Comment utiliser les styles d'apprentissage ?

Depuis des siècles, les maîtres classent les élèves en fonction de leurs notes aux examens. Depuis des décennies, les psychologues classent les sujets en fonction de leur Q.I. Peut-être est-il temps de compléter ces évaluations par des approches moins normatives, moins hiérarchisées, où la promotion de la diversité prime la sélection par la conformité. Les recherches sur les styles d'apprentissage peuvent nous y aider.

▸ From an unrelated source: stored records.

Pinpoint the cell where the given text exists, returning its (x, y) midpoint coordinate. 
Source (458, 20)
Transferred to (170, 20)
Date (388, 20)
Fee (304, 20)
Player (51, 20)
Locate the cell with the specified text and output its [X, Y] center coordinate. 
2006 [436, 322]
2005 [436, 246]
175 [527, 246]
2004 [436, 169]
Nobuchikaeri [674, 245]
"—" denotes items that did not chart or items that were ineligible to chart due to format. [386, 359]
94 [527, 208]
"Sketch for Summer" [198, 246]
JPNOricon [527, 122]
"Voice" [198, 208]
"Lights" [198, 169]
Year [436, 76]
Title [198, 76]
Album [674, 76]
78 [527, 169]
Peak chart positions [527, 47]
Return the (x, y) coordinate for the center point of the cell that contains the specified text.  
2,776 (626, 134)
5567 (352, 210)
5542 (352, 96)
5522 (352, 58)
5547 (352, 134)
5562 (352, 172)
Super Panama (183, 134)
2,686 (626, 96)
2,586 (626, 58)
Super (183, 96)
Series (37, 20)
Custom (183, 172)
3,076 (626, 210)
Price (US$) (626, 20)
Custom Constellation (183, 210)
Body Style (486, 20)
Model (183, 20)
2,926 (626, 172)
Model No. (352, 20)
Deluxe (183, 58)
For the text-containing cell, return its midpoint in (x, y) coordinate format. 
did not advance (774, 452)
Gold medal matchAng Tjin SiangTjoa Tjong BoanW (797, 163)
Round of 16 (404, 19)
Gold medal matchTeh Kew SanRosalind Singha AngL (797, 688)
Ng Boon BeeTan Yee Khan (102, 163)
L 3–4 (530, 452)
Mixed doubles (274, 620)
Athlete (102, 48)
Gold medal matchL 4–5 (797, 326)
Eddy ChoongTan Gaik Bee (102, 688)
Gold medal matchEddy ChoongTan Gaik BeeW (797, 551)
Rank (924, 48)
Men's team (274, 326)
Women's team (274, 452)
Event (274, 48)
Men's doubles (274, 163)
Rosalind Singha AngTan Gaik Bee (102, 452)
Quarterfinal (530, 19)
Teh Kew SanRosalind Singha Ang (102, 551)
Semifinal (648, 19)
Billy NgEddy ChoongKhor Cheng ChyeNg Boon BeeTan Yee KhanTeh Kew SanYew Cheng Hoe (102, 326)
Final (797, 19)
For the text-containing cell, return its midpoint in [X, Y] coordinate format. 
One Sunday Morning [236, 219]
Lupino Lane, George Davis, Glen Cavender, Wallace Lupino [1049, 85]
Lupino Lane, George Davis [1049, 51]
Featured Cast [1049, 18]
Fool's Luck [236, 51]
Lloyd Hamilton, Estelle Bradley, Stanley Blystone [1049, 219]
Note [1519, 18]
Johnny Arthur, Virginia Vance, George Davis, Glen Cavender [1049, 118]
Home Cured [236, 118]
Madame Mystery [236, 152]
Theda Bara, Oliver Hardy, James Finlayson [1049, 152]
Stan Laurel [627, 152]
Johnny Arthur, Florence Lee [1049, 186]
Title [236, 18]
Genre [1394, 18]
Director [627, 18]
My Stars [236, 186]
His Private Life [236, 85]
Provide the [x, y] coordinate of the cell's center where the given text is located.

Comment faire ? Les quelques pistes suivantes peuvent aider :

  • L'auto-diagnostic de l'enseignant. En connaissant mieux ses propres habitudes cognitives, l'enseignant pourra les relativiser et sera moins tenté de les privilégier.
  • L'auto-diagnostic des élèves. Pask et Scott (1976) ont démontré expérimentalement que le non respect du style d'apprentissage des élèves hypothèque leurs apprentissages et provoque leur échec. Dans ce sens, un diagnostic valide des styles d'apprentissage permettrait de mettre en oeuvre une véritable pédagogie différenciée (cfr. expériences finlandaises, Leino et al., 1989).
  • Une meilleure gestion des ressources humaines (G.R.H.). A l'école, comme dans l'entreprise, l'identification des styles d'apprentissage devrait permettre une utilisation optimale des compétences, une communication plus efficace et la constitution d'équipes plus performantes lors de travail en groupe.